Hayley has because she is not only an amazing baker but also an avid gardener. She grew up in the Perth hills after all, where growing your own food is not a trend but a way of life. Her baked creations taste of nature, featuring ingredients from her edible garden or local producers that share her food ethos. Her flavours may be unexpected but they are from ingredients that are familiar, maybe just not in cakes.
Hayley Mckee, author of Sticky Fingers, Green Thumb 

Hayley’s earthy, soulful, and seasonal baking style landed her on the the cover of the Epicure/Good Food Guide in 2016 when she was ranked no. 1 for wedding cakes in Melbourne. She bakes out of her popular Sticky Fingers Bakery in Collingwood, Victoria.

This porcini caramel and chestnut cake recipe is an edited extract from her debut cookbook Sticky Fingers, Green Thumb. The book is published by Hardie Grant Books and is available in stores nationally for $29.99.

Have a chat with Hayley over coffee at Kitchen Warehouse Midland for her only book signing in Perth. Tickets only $5. Book here.

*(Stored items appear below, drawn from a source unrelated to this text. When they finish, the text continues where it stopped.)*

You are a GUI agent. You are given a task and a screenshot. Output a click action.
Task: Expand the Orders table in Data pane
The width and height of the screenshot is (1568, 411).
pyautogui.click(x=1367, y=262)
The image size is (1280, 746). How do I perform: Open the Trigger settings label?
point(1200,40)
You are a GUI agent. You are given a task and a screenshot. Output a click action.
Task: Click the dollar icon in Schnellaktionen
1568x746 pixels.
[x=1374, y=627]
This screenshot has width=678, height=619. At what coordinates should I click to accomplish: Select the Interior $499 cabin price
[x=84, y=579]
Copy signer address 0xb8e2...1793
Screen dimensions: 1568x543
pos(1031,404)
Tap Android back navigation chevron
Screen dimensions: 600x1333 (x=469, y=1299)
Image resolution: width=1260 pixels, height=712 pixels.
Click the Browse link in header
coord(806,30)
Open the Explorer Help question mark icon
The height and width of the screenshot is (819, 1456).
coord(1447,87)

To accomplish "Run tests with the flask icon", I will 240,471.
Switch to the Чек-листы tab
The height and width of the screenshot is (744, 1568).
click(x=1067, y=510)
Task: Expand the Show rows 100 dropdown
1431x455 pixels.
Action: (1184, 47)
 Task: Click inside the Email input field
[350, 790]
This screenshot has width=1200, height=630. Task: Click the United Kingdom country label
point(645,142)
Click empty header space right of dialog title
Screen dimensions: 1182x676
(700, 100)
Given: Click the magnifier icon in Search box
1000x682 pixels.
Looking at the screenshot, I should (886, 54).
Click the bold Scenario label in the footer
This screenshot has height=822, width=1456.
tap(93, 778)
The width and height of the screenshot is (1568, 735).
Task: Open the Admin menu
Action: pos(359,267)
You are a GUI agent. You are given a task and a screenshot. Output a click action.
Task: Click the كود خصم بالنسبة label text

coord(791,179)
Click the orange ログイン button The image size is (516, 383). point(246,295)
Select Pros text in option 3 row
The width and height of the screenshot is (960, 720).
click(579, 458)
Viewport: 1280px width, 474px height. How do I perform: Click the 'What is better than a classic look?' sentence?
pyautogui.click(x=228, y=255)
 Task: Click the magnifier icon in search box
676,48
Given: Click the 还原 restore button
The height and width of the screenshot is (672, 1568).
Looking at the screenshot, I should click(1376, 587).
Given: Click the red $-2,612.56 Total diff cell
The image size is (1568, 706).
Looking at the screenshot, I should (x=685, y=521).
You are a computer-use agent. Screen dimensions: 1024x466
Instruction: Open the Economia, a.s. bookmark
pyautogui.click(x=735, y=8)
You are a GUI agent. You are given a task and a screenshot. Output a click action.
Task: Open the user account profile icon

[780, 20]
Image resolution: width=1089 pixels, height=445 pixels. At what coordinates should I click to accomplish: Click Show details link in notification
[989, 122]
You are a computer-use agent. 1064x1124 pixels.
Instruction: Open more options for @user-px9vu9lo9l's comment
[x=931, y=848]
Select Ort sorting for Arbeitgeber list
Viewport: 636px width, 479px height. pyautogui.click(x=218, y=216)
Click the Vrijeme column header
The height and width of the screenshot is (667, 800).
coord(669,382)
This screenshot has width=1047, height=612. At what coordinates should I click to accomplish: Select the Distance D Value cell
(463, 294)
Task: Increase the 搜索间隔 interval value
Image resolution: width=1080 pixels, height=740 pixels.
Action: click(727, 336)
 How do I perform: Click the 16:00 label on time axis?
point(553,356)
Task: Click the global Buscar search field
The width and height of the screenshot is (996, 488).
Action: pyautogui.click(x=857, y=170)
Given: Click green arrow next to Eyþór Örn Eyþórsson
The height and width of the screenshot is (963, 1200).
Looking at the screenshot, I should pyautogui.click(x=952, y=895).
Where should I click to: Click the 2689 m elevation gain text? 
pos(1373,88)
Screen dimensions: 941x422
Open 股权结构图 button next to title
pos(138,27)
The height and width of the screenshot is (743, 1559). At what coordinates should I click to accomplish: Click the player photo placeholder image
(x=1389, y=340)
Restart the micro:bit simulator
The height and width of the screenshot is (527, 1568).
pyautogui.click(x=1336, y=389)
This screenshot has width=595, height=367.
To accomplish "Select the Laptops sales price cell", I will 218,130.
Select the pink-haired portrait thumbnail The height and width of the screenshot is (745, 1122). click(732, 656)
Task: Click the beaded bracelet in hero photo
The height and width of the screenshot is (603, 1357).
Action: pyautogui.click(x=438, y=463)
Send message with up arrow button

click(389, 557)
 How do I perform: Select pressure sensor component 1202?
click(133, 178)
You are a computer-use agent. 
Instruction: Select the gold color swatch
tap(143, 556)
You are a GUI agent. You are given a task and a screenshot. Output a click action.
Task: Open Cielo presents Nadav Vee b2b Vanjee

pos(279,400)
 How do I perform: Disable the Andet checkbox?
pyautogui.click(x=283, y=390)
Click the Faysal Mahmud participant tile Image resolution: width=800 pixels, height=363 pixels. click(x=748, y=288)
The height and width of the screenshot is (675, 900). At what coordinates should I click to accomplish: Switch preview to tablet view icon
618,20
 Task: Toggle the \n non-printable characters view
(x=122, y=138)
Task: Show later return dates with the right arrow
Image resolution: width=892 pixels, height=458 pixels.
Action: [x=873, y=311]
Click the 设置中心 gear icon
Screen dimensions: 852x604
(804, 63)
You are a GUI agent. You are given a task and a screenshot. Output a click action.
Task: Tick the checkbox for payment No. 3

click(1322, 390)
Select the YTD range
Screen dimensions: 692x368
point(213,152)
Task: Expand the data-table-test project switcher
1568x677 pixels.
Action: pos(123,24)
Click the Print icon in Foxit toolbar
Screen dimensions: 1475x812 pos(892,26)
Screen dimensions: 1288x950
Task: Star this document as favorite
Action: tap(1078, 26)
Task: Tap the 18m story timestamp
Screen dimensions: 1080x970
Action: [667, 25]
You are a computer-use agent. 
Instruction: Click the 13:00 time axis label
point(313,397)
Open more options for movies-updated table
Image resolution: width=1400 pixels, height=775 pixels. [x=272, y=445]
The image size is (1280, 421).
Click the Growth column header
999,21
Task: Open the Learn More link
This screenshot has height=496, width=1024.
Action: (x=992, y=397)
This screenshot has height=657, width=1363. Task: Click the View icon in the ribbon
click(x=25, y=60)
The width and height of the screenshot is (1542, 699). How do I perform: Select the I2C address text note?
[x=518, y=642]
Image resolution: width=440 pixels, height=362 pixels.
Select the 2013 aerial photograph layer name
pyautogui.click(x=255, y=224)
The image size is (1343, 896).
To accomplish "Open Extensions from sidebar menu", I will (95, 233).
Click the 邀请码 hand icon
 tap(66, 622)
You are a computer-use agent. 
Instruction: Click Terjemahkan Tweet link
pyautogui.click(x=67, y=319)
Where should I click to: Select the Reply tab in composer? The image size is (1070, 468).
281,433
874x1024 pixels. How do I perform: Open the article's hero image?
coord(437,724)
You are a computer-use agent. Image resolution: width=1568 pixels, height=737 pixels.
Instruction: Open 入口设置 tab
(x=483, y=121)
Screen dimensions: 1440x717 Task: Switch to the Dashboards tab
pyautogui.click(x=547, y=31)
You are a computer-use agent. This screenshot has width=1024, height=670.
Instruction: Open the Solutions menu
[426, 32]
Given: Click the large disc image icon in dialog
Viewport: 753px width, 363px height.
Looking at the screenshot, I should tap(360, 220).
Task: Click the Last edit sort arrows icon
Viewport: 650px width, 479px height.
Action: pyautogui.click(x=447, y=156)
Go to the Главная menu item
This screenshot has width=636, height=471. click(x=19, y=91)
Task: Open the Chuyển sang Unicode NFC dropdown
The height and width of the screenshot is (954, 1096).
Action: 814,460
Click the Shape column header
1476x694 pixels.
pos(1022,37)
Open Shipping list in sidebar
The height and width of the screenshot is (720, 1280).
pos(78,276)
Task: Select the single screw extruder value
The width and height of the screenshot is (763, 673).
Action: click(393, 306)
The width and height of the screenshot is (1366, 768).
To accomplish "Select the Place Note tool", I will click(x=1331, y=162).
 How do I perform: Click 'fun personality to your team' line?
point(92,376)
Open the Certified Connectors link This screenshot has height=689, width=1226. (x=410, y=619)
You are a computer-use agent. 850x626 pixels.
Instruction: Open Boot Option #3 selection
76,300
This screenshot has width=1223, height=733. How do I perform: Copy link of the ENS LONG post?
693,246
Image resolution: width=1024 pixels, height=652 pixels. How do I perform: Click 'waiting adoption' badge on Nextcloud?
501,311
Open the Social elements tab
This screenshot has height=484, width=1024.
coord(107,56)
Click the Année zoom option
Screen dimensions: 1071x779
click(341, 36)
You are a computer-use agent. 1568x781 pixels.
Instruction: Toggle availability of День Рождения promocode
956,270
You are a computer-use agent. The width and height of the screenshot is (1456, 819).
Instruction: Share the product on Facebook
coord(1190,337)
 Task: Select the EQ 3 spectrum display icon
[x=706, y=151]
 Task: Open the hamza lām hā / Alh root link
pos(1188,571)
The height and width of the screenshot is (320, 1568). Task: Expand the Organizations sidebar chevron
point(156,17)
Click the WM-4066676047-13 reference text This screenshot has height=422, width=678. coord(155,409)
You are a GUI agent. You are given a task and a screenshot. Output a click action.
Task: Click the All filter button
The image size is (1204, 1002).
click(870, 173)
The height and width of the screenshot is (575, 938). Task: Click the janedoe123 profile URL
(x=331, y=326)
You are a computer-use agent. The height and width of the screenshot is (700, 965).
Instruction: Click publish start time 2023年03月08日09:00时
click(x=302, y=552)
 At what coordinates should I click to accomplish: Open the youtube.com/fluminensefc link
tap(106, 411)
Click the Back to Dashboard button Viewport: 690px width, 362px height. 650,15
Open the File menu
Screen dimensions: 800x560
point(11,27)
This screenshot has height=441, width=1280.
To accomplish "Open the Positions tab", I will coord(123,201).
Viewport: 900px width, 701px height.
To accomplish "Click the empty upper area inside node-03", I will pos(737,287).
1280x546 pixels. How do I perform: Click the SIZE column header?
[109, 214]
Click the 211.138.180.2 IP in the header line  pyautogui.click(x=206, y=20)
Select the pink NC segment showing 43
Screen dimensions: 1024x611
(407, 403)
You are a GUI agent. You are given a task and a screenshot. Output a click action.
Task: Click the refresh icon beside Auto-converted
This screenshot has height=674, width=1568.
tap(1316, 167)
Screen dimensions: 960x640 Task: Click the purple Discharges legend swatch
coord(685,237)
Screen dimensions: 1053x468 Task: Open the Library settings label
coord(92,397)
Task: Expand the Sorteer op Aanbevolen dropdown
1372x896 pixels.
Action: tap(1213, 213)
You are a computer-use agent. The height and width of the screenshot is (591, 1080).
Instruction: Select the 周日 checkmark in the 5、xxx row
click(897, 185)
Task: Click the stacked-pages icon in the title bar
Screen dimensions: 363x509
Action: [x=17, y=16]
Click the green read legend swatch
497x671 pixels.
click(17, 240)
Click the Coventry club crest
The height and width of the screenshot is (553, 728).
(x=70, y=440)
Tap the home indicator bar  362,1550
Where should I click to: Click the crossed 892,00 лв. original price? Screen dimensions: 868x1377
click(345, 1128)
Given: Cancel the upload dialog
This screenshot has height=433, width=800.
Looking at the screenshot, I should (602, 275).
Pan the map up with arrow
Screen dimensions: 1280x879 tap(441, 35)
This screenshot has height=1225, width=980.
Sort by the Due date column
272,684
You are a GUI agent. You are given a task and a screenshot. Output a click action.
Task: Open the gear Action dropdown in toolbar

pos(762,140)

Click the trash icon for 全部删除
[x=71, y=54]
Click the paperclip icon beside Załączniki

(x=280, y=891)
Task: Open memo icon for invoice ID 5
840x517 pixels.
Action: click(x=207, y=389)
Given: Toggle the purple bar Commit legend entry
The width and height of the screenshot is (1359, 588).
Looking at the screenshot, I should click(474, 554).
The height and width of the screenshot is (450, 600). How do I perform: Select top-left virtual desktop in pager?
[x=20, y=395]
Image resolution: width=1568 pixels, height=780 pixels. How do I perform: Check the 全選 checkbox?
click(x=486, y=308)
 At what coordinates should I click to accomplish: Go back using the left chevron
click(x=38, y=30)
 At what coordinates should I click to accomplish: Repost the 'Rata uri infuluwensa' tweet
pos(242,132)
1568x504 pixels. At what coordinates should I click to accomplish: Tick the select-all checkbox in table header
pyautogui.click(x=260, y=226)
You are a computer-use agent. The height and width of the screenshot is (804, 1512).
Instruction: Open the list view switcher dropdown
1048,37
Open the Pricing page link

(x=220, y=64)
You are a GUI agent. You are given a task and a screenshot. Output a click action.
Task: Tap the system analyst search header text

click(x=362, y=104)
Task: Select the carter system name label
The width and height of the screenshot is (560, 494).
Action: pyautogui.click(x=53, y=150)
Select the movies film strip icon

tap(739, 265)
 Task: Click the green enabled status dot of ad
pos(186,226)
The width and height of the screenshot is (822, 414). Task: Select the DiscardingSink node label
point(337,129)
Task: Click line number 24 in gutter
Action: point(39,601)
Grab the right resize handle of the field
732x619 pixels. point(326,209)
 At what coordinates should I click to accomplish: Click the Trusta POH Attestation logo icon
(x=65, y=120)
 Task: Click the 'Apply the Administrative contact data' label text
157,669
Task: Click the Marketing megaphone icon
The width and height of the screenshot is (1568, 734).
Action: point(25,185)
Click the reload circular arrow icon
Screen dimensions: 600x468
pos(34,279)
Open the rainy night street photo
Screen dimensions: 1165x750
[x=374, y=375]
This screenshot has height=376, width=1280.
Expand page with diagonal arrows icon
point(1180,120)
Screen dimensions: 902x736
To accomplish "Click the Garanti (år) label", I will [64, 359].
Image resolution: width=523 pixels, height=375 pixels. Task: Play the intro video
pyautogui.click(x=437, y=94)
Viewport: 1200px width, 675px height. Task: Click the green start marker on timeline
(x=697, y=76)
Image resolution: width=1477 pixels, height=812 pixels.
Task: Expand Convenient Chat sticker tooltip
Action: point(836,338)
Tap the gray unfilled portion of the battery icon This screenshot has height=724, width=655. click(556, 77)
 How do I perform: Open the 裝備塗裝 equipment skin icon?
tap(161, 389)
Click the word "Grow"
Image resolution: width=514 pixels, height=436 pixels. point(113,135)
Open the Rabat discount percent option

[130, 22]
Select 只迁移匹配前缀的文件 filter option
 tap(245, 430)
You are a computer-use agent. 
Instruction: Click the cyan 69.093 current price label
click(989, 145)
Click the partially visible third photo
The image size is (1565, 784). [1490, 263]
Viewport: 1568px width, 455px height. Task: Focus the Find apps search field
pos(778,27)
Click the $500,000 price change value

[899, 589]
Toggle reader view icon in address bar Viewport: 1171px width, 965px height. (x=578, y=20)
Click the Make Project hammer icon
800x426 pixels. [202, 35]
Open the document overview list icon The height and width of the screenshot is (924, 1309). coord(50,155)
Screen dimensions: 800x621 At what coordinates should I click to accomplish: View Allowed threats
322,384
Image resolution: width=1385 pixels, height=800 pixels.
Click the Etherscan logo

Velvety and rustic, this is an autumnal cake filled with foraged ingredients. With its creamy, butterscotch vibe complete with a whisper of mushroom, the porcini caramel is one of my favourite surprises, while the chestnut flour gives the cake a nutty, fudgy texture. The cake’s flavours seem to deepen when eaten a day later–try topping it with juicy figs and a spray of field flowers.



Chestnut cake

  • 200g unsalted butter
  • 440g (2 cups) sugar
  • 1 tsp vanilla extract
  • 4 eggs
  • 250g (1 cup) sour cream
  • 250ml (1 cup) mushroom cream (see below)
  • 300g (2 cups) plain (all-purpose) flour
  • 90g (1 cup) chestnut flour
  • 2 tsp baking powder
  • 1 tsp bi-carb soda
  • 1 tsp salt
  • Figs to serve

Mushroom cream

  • 10g dried porcini mushrooms
  • 625 ml (2 ½ cups) thick (double/heavy) cream

Porcini caramel

  • 110 g (½ cup) sugar
  • 2 tbsp light corn syrup
  • 60ml (¼ cup) water
  • 185ml (¾ cup) mushroom cream (see above)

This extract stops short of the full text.